- Thomas Jordan, Swiss National Bank Chairman
The Swiss National Bank kept intact its policy of negative interest rates and penalties for holding Swiss francs in cash. The central bank anticipates that negative interest rates will dampen the value of the Swiss Franc over time, the SNB Chairman Thomas Jordan said. In addition to that, the central bank also said that it would remain active in currency markets to suppress Switzerland's currency. The SNB also called for the country's biggest banks, UBS and Credit Suisse, to improve their resilience to better weather a potential crisis. The central bank admitted that the Swiss banking sector strengthened over last 12 months, but serious threats remain. Thus, banks should not lose momentum in their attempts to improve their leverage ratios. The central bank said Switzerland's biggest banks should be ready for the likelihood of increased capital requirements from domestic and international regulators.

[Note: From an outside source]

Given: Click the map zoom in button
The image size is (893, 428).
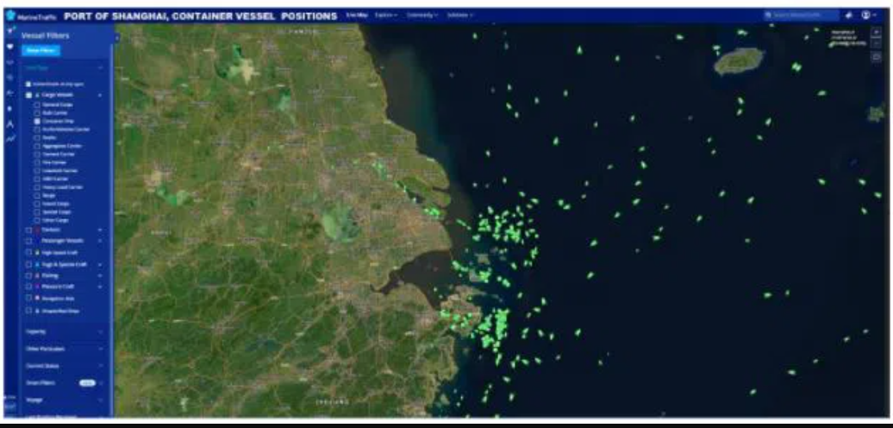Looking at the screenshot, I should (x=877, y=31).
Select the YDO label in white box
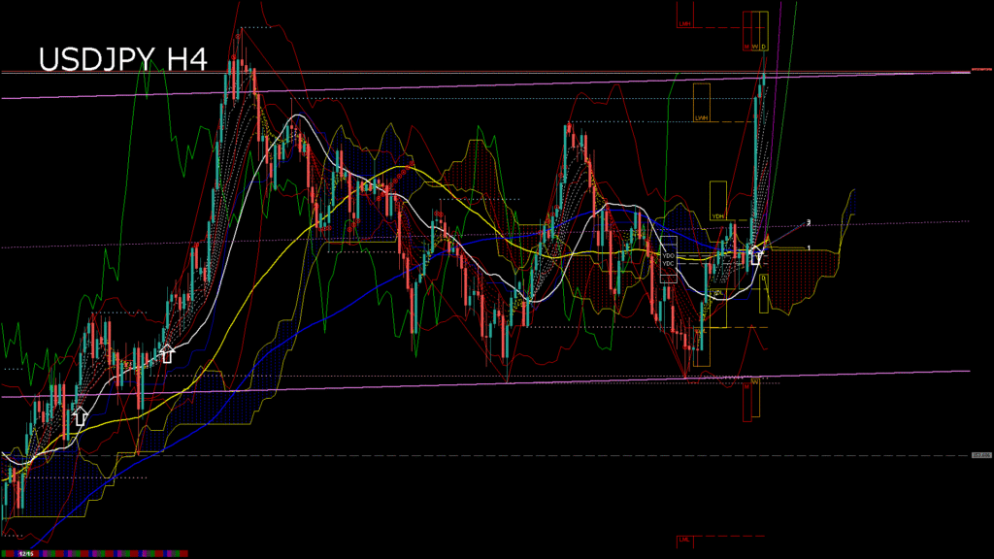Image resolution: width=994 pixels, height=559 pixels. point(668,255)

Meanwhile, Swiss exports dropped in May as the strength of the Swiss Franc sapped demand in the European Union and the US for chemicals, pharmaceuticals and watches. In real terms, exports declined 2.3% to 15.46 billion francs from the previous year, while in nominal terms exports slid 11%. Watch exports in May dropped a nominal 8.9%. Imports fell 12.4% in real terms, and plunged 17% in nominal terms. As a result, trade surplus widened to 3.4 billion francs in May, up from 2.7 billion francs a month earlier.